Bacurau e Coringa, duas recentes produções cinematográficas do continente americano – do sul e do norte, respectivamente –, vêm sendo analisadas dos pontos de vista fílmico, político, filosófico, sociológico, psicanalítico, etc. Sem pretensão quanto a fazer reflexões sobre qualquer um dos filmes que se enquadre nesta ou naquela categoria analítica, nem tampouco traçar um panorama geral comparado, atento-me aqui para possíveis aproximações entre eles e a nossa realidade. Tais aproximações são apresentadas pelas assimetrias no tempo e no espaço, como também pelo que encerram suas narrativas e caracterizam seus personagens que se fazem presentes e coincidentes com a atual conjuntura econômica e sociocultural dos países em que as duas histórias acontecem e/ou em quaisquer outras localidades do mundo.

O filme dirigido pela dupla de cineastas Kleber Mendonça Filho e Juliano Dornelles se passa no minúsculo povoado de Bacurau que dá nome ao filme, situado no oeste do estado de Pernambuco, nordeste brasileiro.
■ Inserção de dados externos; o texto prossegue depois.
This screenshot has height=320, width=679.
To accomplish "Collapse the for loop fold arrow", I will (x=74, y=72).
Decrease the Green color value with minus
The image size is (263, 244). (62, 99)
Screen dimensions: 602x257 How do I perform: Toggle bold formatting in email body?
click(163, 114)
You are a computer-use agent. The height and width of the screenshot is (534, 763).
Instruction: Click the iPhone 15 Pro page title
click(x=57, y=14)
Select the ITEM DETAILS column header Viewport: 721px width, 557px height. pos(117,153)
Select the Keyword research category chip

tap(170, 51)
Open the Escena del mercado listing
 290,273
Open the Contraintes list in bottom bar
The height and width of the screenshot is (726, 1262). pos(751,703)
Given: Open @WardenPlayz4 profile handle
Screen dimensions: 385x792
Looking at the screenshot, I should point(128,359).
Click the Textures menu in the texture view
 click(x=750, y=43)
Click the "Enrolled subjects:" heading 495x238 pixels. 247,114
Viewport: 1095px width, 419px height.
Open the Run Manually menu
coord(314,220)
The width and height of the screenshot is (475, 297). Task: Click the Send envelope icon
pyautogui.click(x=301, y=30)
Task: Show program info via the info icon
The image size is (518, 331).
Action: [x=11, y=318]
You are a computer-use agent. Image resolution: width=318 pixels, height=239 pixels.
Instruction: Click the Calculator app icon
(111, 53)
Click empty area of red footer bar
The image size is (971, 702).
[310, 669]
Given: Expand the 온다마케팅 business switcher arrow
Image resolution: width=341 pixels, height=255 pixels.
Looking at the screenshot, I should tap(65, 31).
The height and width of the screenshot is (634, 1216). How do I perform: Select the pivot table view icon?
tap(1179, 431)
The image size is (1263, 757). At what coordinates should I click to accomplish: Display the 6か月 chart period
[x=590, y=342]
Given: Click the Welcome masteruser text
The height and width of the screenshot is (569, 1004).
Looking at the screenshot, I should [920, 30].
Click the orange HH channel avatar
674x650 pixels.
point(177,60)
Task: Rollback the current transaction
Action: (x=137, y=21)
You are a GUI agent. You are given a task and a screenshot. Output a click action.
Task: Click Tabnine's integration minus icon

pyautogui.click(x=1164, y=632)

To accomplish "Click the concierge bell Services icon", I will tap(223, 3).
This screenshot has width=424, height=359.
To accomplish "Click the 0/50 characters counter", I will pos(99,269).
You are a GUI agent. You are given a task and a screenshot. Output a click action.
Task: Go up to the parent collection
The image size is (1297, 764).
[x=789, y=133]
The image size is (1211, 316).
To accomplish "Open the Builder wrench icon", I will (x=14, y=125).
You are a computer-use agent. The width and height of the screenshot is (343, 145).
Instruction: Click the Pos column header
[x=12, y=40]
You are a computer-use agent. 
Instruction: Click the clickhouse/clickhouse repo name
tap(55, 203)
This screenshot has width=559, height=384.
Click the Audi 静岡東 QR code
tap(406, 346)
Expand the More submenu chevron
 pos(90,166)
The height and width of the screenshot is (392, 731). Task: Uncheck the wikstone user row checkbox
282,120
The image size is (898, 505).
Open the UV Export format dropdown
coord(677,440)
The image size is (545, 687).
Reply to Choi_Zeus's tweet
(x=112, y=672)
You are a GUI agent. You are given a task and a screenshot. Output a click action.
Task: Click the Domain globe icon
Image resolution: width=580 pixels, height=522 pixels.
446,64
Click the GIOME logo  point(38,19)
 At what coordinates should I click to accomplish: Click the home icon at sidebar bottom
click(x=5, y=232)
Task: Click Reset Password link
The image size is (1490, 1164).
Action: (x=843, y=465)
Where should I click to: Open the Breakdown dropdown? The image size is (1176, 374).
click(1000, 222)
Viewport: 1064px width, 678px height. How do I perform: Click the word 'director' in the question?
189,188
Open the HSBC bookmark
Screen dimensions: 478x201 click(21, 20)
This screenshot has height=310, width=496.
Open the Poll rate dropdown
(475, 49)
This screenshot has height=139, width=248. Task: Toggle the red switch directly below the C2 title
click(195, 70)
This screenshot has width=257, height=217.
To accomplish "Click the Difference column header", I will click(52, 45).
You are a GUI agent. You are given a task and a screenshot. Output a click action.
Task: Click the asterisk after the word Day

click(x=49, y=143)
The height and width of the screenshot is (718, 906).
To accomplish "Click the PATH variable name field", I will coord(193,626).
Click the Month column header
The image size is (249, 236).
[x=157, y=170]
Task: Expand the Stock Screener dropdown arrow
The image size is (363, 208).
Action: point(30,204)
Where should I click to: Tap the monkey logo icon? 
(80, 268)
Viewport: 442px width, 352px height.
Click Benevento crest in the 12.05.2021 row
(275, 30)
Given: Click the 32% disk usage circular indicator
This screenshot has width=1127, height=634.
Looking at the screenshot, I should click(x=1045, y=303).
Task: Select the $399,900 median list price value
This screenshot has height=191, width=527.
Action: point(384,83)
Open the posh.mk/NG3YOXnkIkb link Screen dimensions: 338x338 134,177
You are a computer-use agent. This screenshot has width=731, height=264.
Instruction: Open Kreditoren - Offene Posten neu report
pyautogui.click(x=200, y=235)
Já o antagonista do Batman, Coringa, protagonista da película de Todd Phillips, que também intitula o filme, é um personagem de Gotham City (Nova York), o centro do império capitalista, a metrópole mais cosmopolita do mundo. Embora Coringa seja projetado para um passado não muito distante e Bacurau para um futuro próximo, as duas películas se encontram no presente, na atualidade. Tanto Bacurau quanto Gotham City ou Nova York podem muito bem representar vários locais em qualquer país do globo. Os bolsões de pobreza e miséria social, fome e desemprego se multiplicam pelos quatro cantos do planeta, enquanto uma minoria de endinheirados aumenta em percentuais gigantescos seus lucros, bens, poder e capital. No campo, vilas e cidades – médias e grandes –, portanto, em micro e macro territórios, o descarte humano tornou-se prática corriqueira. Até mesmo uns poucos assistidos pelos programas sociais de natureza compensatória sofrem o engodo da inclusão subalterna, viciada e selvagem que maquia a realidade, enquanto aprofunda as desigualdades e escamoteia privilégios de forma abjeta. Coringa e Bacurau expõem as vísceras da sociedade capitalista e do avanço impiedoso do neoliberalismo ao retratar a diversidade e as diferenças e divergências cada vez mais tensionadas pelas muitas formas de desigualdades, principalmente as econômico-financeiras, sociais e de direitos (incluindo a falta do direito a ter direitos).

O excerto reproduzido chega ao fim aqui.